Валера говорит: надо возвращаться. Что тут ответишь? Не знаю, может быть, вообще больше не буду работать… Финита ля комедиа!

Свой пятый день рождения Таганка празднует без Высоцкого. Правда, сочинил он кой-какие поздравительные репризы, их среди прочих приветствий огласили. Через пять дней решился пойти к шефу.

Ситуация, конечно, дурацкая. Сколько длится уже эта лицемерная игра, этот театр в худшем смысле слова… Любимову нужен Высоцкий, не нравится ему Хмель в «Галилее»: рисунок роли копирует правильно, покричать тоже умеет, а вот насчет глубины…

Неправду говорят, что для Любимова все актеры – марионетки, а труппа – кордебалет. Он умеет использовать солистов, знает цену личности. Когда актер правильно работает телом – это хорошо, но если к тому же душа и ум включены, это уже отлично. Любимов не «хорошист», он – «отличник», перфекционист по натуре, а потому дорожит отличным материалом. Все у него идет в дело – и резкая, доходящая до животности естественность Зинки Славиной, и нервная пластичность Демидовой, и русская придурковатая открытость Золотухина, и даже показная, высокомерная интеллигентность Смехова… Высоцкий – тоже краска в этой палитре, не важно какая – черная, белая или там красная…

За три дня до прихода Высоцкого Любимов устроил разнос всей труппе по поводу безобразного спектакля «Десять дней». Играли-то после юбилея – дело житейское. Из-за этого учинять такой ор и кулаками по столу стучать? Говорят, даже петуха пустил два раза, что отнюдь не случайно: все это был спектакль не без задней мысли. Мол, и в отсутствие Высоцкого порядка нет все равно, не он один нарушитель дисциплины и возмутитель спокойствия.

И вот акт второй. Любимов произносит долгое педагогическое нравоучение, ставит Высоцкому в пример Золотухина, который не гнушается никакой работой, приходит на первый зов, прислушивается к замечаниям. Кто же с этим спорит? Приятно слышать такое про товарища. Но вот пошла сказка про белого бычка: «Если мы вернем вас в театр, какие мы будем иметь гарантии?» А какие могут быть гарантии, кроме слова?

– Ладно, вынесем вопрос на труппу пятого мая.

И оба понимают: еще не раз повторится то же самое, один будет то играть, то срываться, другой – то выгонять его, то прощать. И так – до самой смерти. Одного из двух.

Уже тринадцатого мая Высоцкий опять в «Галилее». Репетирует в «Часе пик» (польская повесть, автор Ежи Ставиньский), разок выходит на сцену как отец Павла Власова в горьковской «Матери» – не гнушается и скромными ролями, это ли не свидетельство исправления?

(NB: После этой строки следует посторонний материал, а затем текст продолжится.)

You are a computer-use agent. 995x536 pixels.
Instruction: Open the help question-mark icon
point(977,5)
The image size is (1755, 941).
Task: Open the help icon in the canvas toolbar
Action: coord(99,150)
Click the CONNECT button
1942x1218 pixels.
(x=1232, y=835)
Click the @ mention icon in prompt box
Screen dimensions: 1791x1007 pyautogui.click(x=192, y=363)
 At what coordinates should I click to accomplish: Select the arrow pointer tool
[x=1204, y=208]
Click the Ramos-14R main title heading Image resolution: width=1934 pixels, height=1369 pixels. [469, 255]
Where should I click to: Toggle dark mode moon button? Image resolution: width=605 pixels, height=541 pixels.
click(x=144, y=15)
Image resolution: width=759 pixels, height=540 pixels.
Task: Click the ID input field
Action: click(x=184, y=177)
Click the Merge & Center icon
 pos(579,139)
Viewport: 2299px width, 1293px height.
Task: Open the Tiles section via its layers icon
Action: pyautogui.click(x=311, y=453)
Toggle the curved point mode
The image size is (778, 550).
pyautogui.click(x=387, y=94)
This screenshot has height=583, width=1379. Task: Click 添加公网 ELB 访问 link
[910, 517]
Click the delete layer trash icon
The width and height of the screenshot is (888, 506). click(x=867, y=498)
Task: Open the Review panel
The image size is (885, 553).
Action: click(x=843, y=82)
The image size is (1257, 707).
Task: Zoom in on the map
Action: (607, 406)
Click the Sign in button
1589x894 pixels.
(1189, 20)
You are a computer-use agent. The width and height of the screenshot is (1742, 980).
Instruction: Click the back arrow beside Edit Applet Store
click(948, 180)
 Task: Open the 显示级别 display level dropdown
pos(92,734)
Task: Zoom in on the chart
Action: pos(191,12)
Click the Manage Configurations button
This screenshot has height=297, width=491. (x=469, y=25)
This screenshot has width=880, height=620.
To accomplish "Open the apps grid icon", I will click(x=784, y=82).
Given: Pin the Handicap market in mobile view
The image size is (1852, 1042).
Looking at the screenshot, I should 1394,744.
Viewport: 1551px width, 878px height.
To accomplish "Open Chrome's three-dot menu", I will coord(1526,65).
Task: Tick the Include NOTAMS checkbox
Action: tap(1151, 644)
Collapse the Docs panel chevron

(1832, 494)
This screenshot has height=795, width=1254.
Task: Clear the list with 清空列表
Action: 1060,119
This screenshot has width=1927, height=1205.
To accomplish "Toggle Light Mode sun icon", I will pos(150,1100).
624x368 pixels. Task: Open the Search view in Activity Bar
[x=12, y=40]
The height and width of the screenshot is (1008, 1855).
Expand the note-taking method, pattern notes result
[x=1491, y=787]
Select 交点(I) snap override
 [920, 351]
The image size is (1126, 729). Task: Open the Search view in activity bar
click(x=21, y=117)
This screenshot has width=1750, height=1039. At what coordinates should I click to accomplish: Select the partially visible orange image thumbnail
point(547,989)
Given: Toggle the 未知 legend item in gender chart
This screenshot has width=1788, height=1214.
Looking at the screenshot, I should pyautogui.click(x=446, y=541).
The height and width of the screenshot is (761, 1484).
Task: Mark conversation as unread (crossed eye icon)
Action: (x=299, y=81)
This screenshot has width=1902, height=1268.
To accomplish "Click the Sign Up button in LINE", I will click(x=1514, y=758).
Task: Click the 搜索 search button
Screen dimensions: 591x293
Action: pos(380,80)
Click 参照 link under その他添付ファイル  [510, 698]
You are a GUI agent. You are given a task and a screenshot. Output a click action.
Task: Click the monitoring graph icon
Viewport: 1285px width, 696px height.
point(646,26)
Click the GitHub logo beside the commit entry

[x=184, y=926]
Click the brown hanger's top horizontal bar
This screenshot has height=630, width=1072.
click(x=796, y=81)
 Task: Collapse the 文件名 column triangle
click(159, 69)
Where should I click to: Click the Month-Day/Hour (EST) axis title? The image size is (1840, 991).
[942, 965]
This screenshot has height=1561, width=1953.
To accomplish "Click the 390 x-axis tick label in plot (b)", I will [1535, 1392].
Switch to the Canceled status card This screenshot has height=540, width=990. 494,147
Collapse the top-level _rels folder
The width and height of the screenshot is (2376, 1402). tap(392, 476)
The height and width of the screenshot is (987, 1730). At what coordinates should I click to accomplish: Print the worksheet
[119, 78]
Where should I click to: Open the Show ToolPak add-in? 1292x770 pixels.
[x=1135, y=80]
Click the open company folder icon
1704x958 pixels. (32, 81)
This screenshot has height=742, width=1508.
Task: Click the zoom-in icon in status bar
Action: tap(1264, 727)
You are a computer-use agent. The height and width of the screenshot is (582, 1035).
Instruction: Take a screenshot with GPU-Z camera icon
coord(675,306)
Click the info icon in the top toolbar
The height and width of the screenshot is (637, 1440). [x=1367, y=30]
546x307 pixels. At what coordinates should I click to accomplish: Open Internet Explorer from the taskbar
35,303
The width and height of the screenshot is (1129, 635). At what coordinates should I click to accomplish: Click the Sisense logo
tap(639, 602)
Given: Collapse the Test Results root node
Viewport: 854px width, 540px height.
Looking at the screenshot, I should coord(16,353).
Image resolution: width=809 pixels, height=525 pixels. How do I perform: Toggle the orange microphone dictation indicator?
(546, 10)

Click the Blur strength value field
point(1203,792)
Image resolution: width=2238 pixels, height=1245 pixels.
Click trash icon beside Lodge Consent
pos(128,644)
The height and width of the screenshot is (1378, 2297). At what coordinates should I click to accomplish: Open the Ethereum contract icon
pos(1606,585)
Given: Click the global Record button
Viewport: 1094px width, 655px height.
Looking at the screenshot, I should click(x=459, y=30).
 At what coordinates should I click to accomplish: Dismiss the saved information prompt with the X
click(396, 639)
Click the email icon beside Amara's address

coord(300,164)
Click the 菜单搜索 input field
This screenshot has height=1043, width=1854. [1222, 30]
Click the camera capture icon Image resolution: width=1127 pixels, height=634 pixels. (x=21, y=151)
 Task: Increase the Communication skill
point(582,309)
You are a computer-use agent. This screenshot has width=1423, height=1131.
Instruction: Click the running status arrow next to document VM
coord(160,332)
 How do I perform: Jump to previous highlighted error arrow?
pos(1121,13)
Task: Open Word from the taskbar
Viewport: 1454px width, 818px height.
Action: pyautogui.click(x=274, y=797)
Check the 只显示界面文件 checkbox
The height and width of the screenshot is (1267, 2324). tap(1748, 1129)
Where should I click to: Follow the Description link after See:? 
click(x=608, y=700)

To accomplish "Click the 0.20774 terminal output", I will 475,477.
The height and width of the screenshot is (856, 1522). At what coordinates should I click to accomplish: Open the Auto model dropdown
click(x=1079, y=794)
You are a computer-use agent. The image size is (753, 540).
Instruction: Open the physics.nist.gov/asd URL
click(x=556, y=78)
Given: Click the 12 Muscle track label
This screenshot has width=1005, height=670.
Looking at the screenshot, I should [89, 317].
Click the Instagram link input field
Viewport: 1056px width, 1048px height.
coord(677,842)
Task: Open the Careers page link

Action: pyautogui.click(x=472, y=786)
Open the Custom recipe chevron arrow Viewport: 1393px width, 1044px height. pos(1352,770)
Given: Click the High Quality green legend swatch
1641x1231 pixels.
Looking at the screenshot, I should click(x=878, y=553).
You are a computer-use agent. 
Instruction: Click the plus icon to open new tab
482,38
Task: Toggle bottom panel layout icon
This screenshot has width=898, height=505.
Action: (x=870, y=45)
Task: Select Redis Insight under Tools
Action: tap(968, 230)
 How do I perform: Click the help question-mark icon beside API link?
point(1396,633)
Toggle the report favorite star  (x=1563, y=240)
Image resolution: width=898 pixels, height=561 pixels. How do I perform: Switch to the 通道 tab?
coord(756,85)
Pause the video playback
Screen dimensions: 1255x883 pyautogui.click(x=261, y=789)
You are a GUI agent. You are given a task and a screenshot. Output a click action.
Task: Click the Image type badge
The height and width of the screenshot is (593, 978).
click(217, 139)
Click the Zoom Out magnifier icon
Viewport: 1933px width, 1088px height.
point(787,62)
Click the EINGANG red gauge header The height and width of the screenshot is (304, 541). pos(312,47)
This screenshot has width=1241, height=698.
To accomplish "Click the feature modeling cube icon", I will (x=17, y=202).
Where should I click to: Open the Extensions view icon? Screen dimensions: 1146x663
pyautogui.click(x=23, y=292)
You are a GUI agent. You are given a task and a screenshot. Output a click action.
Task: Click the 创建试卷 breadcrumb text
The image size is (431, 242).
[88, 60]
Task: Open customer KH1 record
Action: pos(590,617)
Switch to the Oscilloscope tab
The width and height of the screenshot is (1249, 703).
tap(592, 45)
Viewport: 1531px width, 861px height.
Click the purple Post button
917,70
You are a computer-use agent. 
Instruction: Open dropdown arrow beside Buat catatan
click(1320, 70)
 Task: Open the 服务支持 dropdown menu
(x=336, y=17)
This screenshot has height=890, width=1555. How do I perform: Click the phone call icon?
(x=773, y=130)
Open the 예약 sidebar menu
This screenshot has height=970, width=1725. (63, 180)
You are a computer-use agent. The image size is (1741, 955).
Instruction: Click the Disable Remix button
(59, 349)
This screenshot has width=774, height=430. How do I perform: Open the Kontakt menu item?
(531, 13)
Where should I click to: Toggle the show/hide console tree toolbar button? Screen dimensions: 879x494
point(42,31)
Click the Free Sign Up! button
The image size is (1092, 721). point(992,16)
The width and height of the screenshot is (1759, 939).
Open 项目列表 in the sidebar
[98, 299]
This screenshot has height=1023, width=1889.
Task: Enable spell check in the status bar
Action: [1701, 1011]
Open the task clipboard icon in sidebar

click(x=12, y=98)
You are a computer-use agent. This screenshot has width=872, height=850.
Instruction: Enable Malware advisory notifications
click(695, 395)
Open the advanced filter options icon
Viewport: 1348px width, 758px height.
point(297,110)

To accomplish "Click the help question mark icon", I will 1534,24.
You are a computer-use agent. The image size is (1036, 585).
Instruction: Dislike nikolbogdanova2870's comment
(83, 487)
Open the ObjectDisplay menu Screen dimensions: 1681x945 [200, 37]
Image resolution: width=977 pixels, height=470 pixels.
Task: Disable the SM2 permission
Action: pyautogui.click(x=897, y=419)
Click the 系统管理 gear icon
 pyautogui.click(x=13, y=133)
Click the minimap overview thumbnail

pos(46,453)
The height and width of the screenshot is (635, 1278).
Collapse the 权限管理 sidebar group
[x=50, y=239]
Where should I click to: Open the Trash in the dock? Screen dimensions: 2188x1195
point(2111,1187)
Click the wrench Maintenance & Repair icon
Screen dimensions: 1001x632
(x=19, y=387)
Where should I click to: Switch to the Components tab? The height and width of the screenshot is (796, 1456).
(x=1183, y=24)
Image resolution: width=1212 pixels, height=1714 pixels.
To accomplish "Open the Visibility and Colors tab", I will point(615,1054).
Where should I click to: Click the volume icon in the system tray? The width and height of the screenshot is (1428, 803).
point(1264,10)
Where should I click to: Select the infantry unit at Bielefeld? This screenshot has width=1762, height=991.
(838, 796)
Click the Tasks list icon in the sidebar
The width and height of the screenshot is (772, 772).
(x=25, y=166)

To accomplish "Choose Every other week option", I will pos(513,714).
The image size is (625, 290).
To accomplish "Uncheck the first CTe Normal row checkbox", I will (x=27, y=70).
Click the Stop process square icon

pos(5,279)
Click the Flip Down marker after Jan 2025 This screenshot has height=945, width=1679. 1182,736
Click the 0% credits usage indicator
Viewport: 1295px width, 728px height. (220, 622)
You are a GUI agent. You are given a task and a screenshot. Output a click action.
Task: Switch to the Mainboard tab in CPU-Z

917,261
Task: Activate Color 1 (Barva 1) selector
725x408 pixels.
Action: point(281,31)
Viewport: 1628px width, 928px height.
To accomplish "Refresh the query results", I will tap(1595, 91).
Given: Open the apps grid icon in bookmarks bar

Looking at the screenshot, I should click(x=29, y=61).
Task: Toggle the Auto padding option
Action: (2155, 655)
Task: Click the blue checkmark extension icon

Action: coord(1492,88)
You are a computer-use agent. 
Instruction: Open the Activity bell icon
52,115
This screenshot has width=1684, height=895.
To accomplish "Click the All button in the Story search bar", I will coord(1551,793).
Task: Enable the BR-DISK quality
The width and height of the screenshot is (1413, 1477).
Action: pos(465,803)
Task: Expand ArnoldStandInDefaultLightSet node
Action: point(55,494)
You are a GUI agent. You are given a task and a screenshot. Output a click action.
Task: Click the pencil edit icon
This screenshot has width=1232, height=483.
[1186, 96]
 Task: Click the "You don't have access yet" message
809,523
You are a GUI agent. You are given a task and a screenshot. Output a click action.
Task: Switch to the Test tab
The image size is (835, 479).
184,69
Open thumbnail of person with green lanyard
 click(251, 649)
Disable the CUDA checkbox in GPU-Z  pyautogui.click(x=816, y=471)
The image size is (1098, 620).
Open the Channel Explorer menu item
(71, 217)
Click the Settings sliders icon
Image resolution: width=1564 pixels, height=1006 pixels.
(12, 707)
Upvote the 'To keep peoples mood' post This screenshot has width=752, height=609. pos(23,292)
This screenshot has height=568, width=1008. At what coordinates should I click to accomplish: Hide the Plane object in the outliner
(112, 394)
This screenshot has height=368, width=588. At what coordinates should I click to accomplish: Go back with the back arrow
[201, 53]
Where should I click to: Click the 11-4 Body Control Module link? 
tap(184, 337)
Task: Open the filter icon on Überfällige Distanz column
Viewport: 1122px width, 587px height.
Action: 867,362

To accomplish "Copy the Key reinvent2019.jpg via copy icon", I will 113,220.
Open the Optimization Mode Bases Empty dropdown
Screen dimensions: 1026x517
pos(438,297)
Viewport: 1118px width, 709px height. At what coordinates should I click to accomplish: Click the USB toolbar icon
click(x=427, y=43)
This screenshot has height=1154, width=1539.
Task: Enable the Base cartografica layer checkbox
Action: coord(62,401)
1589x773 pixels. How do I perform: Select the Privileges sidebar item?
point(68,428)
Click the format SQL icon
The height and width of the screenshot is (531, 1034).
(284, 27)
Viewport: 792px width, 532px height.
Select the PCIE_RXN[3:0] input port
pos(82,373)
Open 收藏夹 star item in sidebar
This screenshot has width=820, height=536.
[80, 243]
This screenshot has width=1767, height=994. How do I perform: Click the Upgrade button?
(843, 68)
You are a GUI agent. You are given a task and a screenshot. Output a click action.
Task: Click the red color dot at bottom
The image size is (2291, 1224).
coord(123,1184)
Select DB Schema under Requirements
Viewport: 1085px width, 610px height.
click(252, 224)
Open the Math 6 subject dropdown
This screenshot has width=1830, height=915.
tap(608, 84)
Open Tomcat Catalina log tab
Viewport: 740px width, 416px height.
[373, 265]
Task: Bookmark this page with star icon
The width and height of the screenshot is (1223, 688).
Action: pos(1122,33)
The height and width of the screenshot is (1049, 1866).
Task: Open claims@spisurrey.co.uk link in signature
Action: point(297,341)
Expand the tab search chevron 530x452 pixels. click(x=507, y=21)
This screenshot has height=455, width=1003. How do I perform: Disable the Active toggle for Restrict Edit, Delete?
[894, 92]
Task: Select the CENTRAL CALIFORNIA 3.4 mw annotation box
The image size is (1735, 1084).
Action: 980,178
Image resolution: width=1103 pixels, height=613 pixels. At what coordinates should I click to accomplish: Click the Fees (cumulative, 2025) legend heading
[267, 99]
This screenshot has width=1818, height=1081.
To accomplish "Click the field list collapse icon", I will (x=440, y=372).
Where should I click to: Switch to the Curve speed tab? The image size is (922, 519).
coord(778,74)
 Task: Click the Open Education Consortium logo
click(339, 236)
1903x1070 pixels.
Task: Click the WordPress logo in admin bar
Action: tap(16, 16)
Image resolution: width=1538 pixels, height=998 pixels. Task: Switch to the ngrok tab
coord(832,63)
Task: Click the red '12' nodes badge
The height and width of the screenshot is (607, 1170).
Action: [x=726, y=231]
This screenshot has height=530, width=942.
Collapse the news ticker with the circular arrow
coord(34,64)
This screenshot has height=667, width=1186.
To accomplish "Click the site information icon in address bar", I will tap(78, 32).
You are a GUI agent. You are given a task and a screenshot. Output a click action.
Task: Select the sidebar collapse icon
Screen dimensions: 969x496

Совершает восхождение в «Добром человеке» – после Второго Бога и Мужа дорастает до Янг Суна, которого прежде Губенко играл. Роль безработного летчика дает возможность развернуться. Особенно в сцене, когда Янг Сун теряет надежду раздобыть двести серебряных долларов и снова получить место пилота. Он разгоняет всех гостей, собравшихся на свадьбе, доводя напряжение до предела, а потом в полном отчаянии поет: «В этот день берут за глотку зло, в этот день всем добрым повезло, и хозяин и батрак – все вместе шествуют в кабак в день святого Никогда…» Это зонг Брехта в переводе Слуцкого, но многие принимают за натурального Высоцкого.

Но, положа руку на сердце, его больше всего сейчас интересует роль поэта. Не другого поэта – этого уже достаточно наигрался и не очень переживал, когда у него забрали «одного из Маяковских», – а себя самого. Роль, которую он не играет, а исполняет – как свое призвание, может быть, более важное, чем актерское.

Вправе ли он считать себя поэтом – теперь, когда столько всего написано? Именно написано, а не просто спето под чьи-то магнитофоны. Не все понимают, какая это работа, сколько сил вложено в простые эти строки…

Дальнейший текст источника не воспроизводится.